(Screenshot and document pointing records)
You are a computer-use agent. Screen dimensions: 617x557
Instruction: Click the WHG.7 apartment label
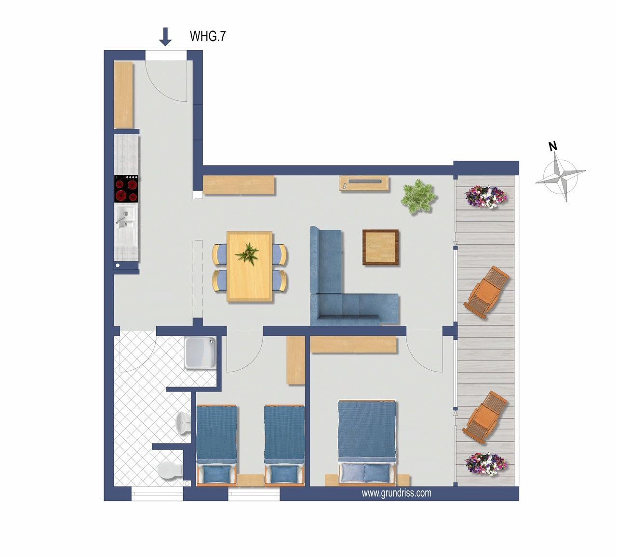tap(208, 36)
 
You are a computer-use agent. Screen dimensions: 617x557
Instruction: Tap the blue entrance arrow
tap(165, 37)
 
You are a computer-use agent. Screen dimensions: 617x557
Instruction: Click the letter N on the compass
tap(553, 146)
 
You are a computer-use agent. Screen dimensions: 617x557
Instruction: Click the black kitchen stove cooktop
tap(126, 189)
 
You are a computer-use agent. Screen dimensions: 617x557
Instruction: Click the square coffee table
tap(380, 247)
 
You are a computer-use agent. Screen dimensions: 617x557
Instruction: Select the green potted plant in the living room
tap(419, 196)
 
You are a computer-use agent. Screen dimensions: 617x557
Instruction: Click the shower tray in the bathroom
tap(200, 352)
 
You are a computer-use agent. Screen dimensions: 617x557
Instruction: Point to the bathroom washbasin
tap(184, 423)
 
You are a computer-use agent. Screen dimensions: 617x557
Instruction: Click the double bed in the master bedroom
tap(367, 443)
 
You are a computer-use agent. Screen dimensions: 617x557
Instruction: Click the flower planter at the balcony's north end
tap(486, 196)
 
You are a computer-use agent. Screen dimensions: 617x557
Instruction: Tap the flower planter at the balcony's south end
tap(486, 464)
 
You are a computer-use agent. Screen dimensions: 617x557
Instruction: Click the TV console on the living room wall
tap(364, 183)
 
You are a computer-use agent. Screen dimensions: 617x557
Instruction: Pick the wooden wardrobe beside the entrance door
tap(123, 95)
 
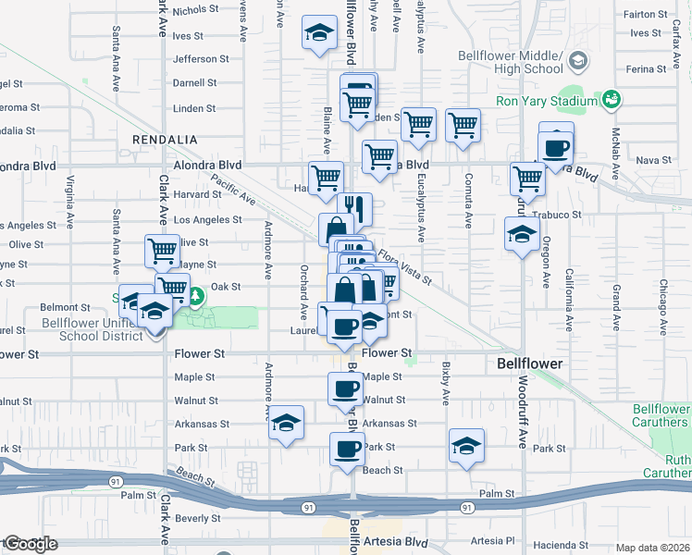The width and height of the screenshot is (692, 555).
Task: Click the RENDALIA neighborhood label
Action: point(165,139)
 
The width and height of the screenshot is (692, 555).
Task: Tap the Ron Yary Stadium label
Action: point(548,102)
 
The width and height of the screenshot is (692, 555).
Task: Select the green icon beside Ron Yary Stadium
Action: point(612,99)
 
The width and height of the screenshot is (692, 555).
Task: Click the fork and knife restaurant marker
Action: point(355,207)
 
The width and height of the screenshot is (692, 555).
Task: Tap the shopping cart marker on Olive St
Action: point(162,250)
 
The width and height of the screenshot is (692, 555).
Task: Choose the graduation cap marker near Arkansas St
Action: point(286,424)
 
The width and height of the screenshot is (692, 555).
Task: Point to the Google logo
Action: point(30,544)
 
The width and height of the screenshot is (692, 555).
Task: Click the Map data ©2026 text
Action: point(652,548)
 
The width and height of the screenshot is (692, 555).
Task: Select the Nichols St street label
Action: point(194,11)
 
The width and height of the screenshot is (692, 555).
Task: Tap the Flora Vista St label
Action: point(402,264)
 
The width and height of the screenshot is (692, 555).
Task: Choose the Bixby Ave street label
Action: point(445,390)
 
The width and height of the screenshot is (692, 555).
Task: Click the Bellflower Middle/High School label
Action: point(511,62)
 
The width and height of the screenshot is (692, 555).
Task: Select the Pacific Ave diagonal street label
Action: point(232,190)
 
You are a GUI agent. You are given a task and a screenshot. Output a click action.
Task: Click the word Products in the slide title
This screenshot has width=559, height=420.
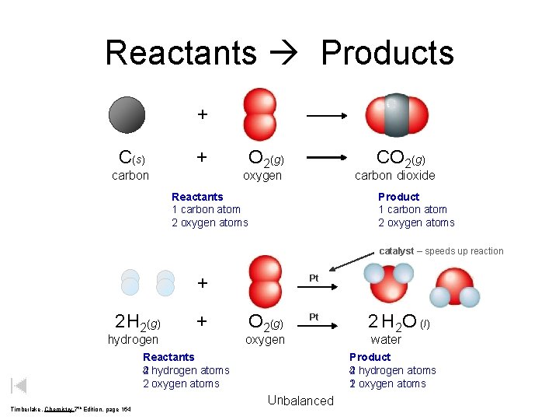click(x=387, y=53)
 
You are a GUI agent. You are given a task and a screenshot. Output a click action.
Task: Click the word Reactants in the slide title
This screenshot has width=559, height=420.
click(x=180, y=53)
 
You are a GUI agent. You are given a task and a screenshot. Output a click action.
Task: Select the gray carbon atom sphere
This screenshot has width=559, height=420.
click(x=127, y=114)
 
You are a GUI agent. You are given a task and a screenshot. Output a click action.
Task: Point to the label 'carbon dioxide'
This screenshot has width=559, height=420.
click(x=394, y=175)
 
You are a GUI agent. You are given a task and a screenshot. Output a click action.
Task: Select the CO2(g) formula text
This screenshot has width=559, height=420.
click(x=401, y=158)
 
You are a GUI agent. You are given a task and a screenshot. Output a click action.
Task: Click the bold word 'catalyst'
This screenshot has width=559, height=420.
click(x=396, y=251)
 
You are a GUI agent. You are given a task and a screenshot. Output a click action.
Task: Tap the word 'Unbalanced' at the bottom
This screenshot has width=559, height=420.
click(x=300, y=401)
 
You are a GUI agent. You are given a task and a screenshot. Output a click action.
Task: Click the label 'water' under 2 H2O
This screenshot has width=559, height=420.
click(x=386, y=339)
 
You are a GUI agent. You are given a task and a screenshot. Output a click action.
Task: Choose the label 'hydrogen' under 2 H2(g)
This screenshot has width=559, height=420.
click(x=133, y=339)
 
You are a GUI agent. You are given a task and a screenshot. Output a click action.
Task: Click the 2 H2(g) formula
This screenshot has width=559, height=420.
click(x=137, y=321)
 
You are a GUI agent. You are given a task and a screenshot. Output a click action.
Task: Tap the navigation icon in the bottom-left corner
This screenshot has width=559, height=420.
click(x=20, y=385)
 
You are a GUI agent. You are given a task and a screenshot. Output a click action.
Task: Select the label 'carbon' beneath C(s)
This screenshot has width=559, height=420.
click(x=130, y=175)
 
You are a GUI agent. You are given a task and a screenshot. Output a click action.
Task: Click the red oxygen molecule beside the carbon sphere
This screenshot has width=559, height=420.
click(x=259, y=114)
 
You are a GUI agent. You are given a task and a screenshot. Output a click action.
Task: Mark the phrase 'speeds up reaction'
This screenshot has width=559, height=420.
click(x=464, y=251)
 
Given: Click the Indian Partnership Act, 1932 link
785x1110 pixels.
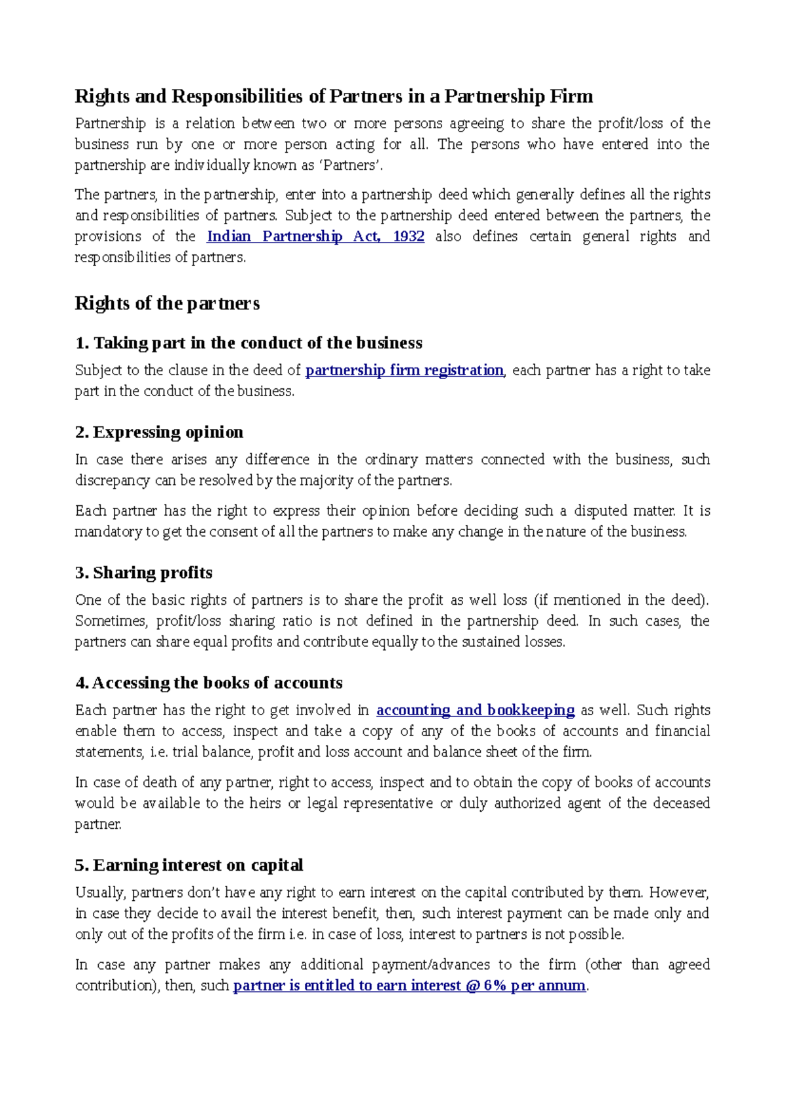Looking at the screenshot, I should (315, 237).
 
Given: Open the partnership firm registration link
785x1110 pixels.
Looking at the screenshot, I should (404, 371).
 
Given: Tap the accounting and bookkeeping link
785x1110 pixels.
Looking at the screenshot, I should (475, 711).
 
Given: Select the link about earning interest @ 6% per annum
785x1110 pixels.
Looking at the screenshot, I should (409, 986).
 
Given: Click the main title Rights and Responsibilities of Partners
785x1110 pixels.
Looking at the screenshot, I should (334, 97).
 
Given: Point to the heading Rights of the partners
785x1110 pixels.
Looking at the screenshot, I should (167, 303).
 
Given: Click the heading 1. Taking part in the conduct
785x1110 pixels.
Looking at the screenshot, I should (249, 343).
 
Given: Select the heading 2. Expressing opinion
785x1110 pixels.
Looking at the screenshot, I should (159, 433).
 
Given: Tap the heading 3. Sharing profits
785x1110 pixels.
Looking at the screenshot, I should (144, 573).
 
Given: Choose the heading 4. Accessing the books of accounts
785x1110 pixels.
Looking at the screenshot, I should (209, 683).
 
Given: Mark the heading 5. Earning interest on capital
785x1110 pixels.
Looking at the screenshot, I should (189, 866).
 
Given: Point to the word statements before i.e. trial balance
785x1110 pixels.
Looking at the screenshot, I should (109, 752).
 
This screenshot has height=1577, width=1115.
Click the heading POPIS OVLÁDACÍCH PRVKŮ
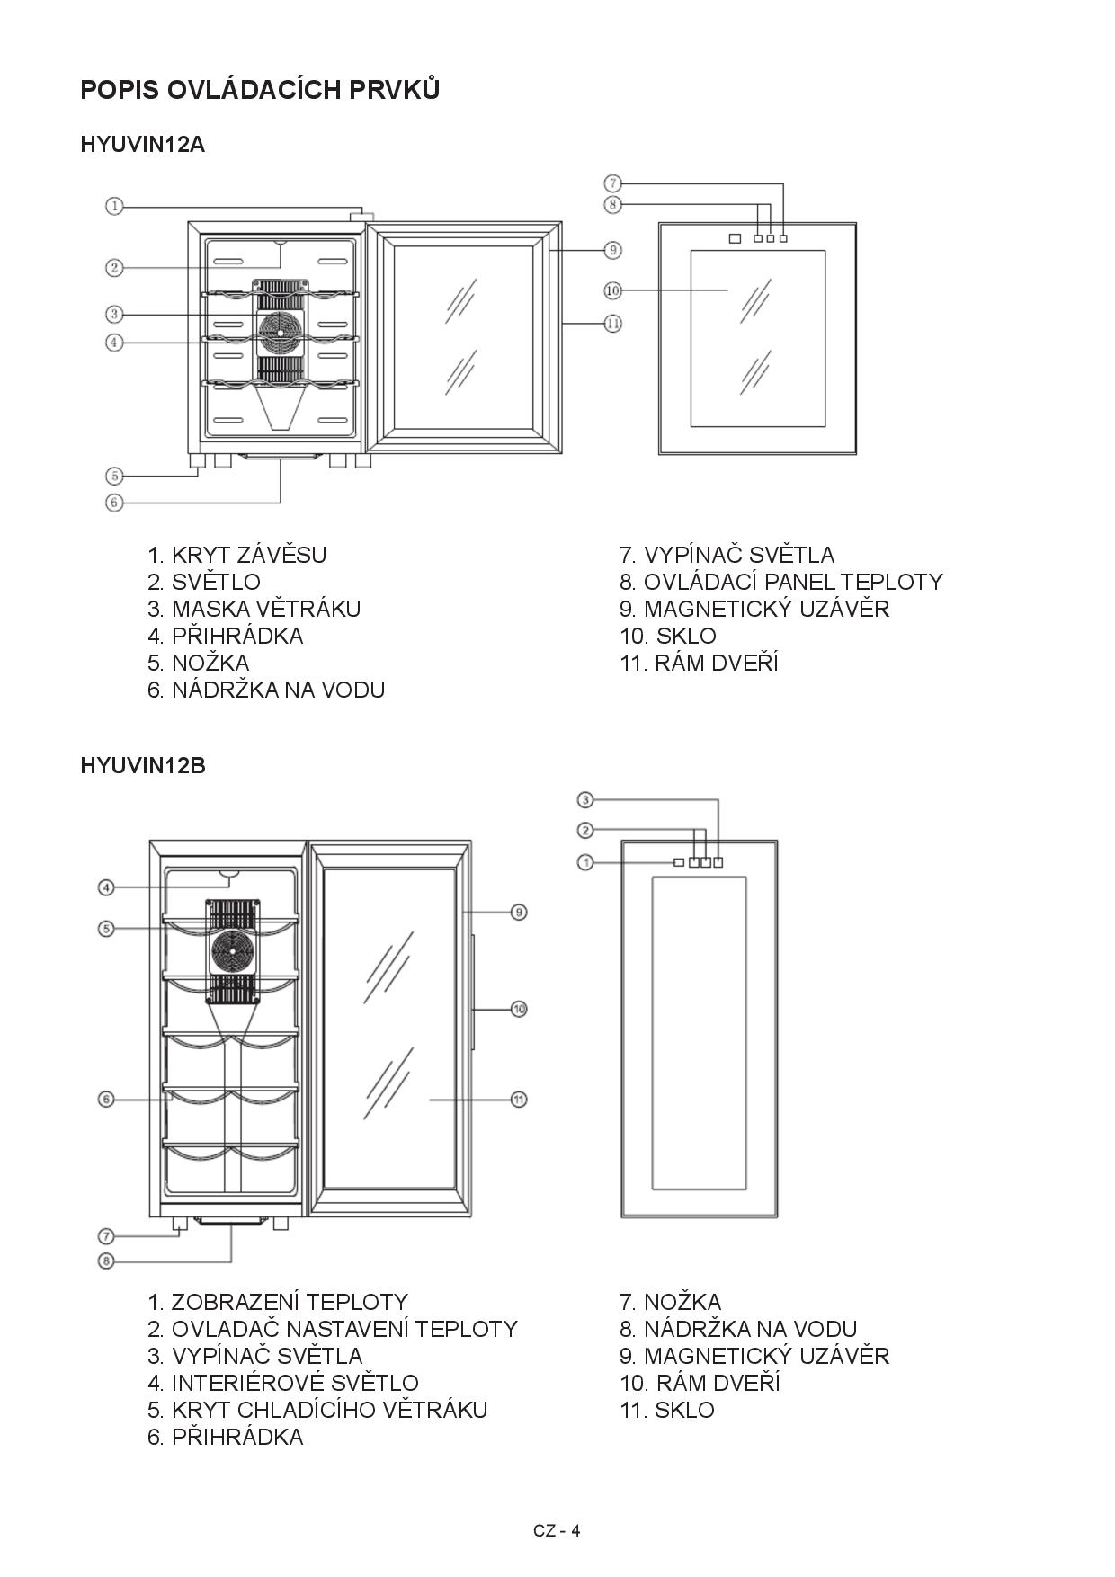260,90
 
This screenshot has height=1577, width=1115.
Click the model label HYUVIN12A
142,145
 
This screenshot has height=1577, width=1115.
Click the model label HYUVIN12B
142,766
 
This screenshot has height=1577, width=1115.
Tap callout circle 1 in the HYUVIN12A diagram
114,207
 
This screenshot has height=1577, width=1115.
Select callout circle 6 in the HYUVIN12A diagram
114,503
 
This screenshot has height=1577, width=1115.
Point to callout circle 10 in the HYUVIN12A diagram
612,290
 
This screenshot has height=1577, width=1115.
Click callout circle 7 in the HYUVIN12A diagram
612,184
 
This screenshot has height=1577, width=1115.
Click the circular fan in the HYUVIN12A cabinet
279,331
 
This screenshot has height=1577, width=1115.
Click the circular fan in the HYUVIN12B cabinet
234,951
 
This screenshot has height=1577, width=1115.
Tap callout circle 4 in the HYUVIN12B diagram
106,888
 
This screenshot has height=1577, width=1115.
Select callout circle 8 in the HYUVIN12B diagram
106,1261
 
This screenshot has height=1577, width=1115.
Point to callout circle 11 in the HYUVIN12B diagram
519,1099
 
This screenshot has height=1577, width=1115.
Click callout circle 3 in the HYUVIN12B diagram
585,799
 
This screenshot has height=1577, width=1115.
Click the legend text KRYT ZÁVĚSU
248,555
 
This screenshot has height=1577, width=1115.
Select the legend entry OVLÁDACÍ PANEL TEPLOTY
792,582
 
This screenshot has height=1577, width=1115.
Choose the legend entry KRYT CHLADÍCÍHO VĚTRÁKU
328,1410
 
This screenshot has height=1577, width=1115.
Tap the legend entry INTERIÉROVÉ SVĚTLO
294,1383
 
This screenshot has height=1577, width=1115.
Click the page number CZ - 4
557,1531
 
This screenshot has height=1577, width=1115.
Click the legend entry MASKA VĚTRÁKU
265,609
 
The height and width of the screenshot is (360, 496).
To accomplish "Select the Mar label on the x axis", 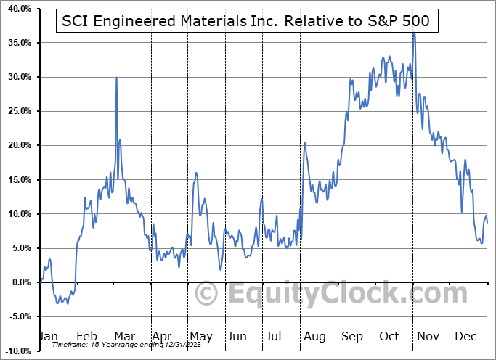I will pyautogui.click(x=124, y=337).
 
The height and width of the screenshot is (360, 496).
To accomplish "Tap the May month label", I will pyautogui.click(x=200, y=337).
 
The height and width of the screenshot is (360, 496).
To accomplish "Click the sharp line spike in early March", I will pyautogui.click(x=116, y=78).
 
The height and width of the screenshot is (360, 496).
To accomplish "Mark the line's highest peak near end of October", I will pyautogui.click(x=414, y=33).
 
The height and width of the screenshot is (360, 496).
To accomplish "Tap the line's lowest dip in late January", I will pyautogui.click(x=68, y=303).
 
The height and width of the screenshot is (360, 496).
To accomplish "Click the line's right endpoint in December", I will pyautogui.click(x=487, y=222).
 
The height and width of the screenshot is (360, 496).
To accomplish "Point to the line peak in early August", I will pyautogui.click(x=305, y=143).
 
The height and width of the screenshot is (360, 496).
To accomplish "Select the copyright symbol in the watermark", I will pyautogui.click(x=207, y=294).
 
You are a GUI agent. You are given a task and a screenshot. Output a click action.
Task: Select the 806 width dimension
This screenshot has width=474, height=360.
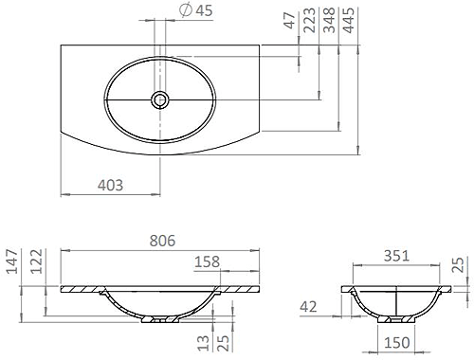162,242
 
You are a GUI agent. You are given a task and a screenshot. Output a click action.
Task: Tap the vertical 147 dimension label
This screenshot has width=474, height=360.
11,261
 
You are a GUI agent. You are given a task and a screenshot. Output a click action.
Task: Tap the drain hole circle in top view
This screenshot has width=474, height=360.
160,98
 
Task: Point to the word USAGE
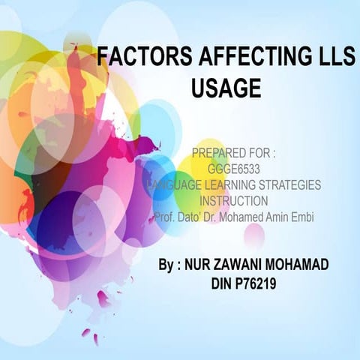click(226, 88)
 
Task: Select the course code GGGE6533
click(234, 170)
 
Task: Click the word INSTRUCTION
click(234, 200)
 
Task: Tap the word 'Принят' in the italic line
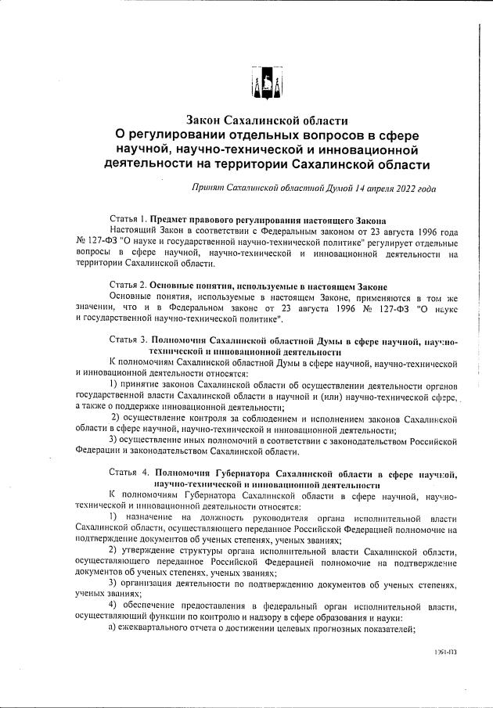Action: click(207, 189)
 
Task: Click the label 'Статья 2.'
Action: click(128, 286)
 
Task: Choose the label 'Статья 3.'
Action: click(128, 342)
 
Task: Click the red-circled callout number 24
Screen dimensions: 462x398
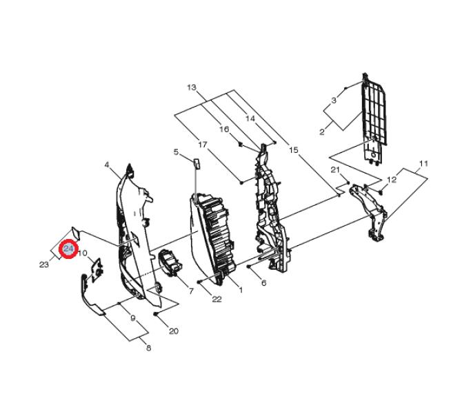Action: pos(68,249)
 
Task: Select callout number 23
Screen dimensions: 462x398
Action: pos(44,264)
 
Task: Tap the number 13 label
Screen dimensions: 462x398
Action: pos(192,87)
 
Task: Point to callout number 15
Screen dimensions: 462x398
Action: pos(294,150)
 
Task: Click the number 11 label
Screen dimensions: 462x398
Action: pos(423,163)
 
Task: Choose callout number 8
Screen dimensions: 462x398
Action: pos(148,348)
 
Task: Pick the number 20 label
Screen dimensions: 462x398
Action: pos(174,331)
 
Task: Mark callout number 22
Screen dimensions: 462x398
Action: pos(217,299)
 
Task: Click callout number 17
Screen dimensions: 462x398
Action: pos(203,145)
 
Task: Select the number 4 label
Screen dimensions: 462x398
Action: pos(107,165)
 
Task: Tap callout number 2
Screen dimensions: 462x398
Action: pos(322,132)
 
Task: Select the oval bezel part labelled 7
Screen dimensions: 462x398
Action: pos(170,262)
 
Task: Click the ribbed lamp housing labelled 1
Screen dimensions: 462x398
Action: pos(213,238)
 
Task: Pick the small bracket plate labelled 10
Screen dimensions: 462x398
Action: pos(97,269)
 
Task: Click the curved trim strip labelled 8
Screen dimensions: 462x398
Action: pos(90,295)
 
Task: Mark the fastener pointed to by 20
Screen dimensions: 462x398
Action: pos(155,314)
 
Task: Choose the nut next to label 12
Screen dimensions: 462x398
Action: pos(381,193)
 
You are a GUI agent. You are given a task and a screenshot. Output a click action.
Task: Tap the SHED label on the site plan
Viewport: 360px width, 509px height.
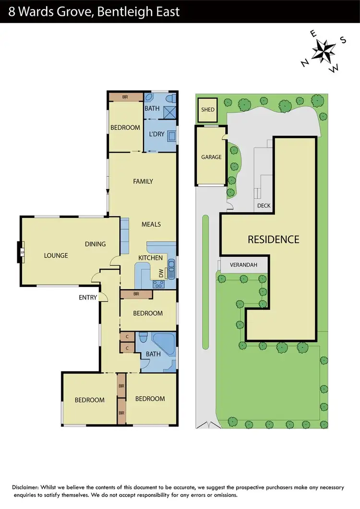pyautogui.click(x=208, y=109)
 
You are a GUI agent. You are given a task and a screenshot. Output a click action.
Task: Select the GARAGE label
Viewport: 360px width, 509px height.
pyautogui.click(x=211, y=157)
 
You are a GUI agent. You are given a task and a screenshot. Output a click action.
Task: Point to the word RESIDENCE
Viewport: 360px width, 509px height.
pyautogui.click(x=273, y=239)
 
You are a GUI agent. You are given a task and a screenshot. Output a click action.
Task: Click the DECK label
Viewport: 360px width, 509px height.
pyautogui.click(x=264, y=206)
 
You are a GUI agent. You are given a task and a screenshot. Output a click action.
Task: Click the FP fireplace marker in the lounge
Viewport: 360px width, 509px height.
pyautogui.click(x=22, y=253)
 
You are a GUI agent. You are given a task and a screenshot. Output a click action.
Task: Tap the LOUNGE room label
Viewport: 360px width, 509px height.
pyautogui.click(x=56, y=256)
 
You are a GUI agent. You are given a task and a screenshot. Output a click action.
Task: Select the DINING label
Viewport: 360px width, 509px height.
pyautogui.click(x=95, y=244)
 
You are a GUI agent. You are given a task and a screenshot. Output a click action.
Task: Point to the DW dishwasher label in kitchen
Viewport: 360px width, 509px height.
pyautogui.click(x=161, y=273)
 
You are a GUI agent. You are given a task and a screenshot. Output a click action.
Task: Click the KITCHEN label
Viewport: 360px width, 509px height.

■ **OBJECTIVE**
Express the records as a Markdown table with the columns Row and Record line, one row per line and blank lines left out. Begin at the first line of the records and stop after the line that contains "tap(419, 196)", leaving the pictures out.

■ **FULL OUTPUT**
| Row | Record line |
|---|---|
| 1 | You are a computer-use agent. Screen dimensions: 617x557 |
| 2 | Instruction: Click the WHG.7 apartment label |
| 3 | tap(208, 36) |
| 4 | You are a computer-use agent. Screen dimensions: 617x557 |
| 5 | Instruction: Tap the blue entrance arrow |
| 6 | tap(165, 37) |
| 7 | You are a computer-use agent. Screen dimensions: 617x557 |
| 8 | Instruction: Click the letter N on the compass |
| 9 | tap(553, 146) |
| 10 | You are a computer-use agent. Screen dimensions: 617x557 |
| 11 | Instruction: Click the black kitchen stove cooktop |
| 12 | tap(126, 189) |
| 13 | You are a computer-use agent. Screen dimensions: 617x557 |
| 14 | Instruction: Click the square coffee table |
| 15 | tap(380, 247) |
| 16 | You are a computer-use agent. Screen dimensions: 617x557 |
| 17 | Instruction: Select the green potted plant in the living room |
| 18 | tap(419, 196) |